Par Georges Gastaud et Aymeric Monville, PRCF

Malgré les tortures physiques et psychiques qu’il endure depuis des années, et qui se sont encore aggravées depuis son incarcération officielle, Julian Assange, dénonciateur des crimes de guerre américains et accusateur indirect des médias capitalistes qui occultent ces crimes, a su trouver la force de se rebeller et d’accuser ses accusateurs à la première séance de son procès d’extradition. Au point que lui, le malade terriblement affaibli, a forcé la juge anglaise connue pour sa sévérité, à envisager sa libération sous caution.

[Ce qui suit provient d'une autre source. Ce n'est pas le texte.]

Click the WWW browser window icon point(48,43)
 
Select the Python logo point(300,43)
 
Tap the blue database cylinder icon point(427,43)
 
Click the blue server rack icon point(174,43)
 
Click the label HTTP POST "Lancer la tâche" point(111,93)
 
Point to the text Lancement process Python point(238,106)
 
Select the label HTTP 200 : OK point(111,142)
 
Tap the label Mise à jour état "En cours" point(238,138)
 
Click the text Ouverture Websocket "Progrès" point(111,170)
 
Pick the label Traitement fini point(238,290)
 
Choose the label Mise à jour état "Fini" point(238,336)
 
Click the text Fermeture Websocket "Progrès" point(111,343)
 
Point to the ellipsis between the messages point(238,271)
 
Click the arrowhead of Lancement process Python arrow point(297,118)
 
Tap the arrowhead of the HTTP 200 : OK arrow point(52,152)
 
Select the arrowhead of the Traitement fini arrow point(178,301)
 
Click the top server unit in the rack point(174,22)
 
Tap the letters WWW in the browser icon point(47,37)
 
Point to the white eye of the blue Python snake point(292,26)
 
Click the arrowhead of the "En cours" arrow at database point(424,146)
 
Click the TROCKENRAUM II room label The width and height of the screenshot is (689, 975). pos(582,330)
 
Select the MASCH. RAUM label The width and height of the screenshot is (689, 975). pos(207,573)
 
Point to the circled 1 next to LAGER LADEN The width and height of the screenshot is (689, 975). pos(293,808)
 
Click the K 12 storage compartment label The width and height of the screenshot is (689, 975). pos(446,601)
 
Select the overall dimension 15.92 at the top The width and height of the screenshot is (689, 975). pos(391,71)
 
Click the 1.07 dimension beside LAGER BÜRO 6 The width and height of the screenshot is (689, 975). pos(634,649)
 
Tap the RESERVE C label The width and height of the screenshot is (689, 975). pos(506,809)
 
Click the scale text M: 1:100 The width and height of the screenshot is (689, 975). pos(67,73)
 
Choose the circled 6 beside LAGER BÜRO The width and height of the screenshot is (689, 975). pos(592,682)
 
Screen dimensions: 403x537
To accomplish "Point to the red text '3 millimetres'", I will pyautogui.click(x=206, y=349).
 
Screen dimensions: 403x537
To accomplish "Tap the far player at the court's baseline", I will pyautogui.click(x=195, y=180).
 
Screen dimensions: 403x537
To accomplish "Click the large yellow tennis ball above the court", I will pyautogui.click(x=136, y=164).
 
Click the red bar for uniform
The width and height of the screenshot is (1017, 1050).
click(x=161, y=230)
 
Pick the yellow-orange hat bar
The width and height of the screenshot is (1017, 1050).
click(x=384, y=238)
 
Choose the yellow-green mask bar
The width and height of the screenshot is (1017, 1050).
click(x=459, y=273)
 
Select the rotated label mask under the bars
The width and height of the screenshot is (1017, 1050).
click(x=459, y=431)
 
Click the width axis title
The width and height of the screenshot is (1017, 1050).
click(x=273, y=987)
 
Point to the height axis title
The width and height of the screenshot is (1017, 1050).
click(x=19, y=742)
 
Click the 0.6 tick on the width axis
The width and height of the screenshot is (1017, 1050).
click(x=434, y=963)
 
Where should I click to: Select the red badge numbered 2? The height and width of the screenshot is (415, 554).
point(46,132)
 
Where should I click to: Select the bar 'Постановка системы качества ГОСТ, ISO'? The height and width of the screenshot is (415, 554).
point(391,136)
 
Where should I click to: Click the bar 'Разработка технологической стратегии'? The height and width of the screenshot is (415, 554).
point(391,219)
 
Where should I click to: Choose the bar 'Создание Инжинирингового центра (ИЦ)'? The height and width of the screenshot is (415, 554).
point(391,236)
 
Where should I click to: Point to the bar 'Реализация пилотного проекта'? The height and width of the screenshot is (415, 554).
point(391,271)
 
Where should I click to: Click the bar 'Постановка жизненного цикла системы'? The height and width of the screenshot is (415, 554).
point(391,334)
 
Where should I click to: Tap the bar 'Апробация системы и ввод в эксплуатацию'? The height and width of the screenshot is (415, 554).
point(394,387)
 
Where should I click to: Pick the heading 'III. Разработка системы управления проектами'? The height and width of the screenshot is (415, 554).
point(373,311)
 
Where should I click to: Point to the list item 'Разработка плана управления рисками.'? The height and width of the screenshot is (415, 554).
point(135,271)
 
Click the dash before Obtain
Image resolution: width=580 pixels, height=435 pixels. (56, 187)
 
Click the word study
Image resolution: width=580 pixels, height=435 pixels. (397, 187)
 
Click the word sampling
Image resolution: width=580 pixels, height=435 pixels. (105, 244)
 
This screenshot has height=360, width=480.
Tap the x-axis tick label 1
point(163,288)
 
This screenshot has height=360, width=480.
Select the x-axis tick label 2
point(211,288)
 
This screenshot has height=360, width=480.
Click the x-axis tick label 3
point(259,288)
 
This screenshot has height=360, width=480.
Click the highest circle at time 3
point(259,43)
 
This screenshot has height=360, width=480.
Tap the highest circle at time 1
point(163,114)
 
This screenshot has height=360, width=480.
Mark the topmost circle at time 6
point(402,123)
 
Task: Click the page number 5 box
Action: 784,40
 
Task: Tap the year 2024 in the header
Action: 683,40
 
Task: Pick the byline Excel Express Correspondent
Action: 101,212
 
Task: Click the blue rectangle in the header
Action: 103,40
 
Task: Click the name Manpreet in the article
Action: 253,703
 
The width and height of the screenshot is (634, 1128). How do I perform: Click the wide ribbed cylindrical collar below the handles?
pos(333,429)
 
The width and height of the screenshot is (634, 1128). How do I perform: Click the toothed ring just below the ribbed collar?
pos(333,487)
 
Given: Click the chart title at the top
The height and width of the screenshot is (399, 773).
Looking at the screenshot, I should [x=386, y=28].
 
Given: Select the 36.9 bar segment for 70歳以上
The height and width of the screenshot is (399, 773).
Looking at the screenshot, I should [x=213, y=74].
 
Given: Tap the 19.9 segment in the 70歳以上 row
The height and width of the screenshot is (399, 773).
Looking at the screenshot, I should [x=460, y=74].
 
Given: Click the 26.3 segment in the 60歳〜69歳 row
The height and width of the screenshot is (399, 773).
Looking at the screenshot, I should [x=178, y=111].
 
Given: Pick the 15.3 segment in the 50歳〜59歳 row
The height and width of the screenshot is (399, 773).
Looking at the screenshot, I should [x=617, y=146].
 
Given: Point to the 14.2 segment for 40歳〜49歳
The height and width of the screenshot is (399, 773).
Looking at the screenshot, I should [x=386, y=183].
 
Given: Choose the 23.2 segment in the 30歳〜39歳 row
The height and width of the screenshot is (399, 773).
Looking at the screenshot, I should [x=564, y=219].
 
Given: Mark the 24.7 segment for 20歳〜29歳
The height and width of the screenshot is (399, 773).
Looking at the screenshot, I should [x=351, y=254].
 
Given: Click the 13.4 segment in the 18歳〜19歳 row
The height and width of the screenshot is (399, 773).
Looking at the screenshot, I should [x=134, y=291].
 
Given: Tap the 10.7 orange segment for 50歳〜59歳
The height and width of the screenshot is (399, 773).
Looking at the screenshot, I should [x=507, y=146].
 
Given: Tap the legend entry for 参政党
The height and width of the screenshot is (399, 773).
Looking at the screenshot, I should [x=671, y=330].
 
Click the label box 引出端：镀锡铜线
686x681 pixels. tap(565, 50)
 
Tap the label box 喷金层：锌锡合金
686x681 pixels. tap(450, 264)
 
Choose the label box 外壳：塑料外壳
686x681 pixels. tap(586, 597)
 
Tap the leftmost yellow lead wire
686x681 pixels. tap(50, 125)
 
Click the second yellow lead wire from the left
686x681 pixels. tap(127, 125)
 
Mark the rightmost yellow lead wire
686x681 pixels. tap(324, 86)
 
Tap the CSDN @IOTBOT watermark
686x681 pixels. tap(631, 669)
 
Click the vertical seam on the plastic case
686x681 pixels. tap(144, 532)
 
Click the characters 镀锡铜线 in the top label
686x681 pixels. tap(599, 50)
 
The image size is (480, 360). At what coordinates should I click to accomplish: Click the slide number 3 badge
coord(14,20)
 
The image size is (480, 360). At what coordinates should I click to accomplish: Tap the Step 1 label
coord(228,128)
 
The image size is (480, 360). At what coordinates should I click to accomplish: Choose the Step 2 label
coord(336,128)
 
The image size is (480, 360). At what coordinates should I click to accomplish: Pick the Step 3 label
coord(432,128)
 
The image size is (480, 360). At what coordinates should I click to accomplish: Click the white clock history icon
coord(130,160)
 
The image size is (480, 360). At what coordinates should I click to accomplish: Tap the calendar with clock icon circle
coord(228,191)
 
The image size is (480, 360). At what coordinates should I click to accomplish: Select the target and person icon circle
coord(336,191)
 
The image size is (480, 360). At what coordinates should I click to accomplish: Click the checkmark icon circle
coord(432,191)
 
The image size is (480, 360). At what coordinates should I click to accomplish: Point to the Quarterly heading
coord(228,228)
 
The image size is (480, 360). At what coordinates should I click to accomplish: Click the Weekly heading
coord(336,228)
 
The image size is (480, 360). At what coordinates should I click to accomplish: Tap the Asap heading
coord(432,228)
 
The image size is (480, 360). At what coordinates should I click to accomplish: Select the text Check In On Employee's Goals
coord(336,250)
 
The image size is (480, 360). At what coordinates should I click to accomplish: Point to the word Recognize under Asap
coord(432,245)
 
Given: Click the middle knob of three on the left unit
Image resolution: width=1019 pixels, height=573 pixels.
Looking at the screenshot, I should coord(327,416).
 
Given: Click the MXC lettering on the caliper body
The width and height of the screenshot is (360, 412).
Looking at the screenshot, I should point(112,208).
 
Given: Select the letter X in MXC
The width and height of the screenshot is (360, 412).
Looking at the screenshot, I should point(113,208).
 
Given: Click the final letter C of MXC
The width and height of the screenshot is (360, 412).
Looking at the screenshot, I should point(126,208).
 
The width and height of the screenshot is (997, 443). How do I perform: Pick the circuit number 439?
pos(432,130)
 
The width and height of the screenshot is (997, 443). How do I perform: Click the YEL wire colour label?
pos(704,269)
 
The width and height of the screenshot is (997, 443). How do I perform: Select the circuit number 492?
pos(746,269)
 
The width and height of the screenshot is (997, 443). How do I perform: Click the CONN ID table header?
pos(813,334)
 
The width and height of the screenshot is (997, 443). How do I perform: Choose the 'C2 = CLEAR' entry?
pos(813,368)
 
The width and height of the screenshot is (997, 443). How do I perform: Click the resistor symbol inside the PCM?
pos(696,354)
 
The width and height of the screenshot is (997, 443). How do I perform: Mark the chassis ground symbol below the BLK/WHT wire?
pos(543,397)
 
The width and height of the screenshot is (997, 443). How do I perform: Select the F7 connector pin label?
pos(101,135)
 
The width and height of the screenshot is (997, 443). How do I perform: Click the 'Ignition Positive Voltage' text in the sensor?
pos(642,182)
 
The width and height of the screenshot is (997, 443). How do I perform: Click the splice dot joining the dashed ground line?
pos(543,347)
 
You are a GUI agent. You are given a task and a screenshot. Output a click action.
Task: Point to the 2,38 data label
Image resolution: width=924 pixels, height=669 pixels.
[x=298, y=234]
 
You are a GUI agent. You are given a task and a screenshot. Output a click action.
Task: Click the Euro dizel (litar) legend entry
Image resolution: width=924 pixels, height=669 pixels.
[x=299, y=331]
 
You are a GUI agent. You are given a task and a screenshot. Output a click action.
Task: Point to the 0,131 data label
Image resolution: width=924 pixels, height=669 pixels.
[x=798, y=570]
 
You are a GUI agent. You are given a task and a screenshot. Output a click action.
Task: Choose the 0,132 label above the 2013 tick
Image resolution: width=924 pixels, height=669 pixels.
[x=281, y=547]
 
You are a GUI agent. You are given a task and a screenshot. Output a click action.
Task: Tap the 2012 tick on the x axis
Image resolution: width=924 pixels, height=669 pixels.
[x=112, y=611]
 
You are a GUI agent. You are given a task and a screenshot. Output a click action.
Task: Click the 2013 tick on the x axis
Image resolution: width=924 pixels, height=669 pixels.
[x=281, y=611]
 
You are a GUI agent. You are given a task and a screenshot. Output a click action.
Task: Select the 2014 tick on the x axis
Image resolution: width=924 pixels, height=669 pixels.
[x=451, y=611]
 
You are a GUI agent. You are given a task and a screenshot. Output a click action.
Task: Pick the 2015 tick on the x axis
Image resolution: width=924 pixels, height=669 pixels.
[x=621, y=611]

Face au totalitarisme capitaliste qui travestit son despotisme globalitaire en “défense du monde libre”, face à l’ignoble Lenin Moreno, qu’il faut débaptiser d’urgence et qui a livré Assange aux vassaux anglais de l’oncle Sam pour trente dollars de plus, cette rébellion salvatrice appelle toute l’humanité pensante et militante à un immense sursaut d’indignation solidaire. En défendant Assange comme nous défendons Mumia, Georges Abdallah, Marwan Barghouti, les communistes polonais et tant d’autres embastillés du libéral-fascisant capitalisme-imperialisme actuel, c’est nous-mêmes, militants de l’émancipation sociale, que nous défendrons. Après Jaurès, pour lequel “le courage, c’est de chercher la vérité et de la dire”, après Zola, qui défendit Dreyfus contre les mensonges d’État, après Gramsci, qui opposa aux Trump de son époque la dimension révolutionnaire de la vérité, il revient aux militants de la classe ouvrière d’être aux PREMIERS RANGS de la défense de Julian, notre CAMARADE EN VÉRITÉ.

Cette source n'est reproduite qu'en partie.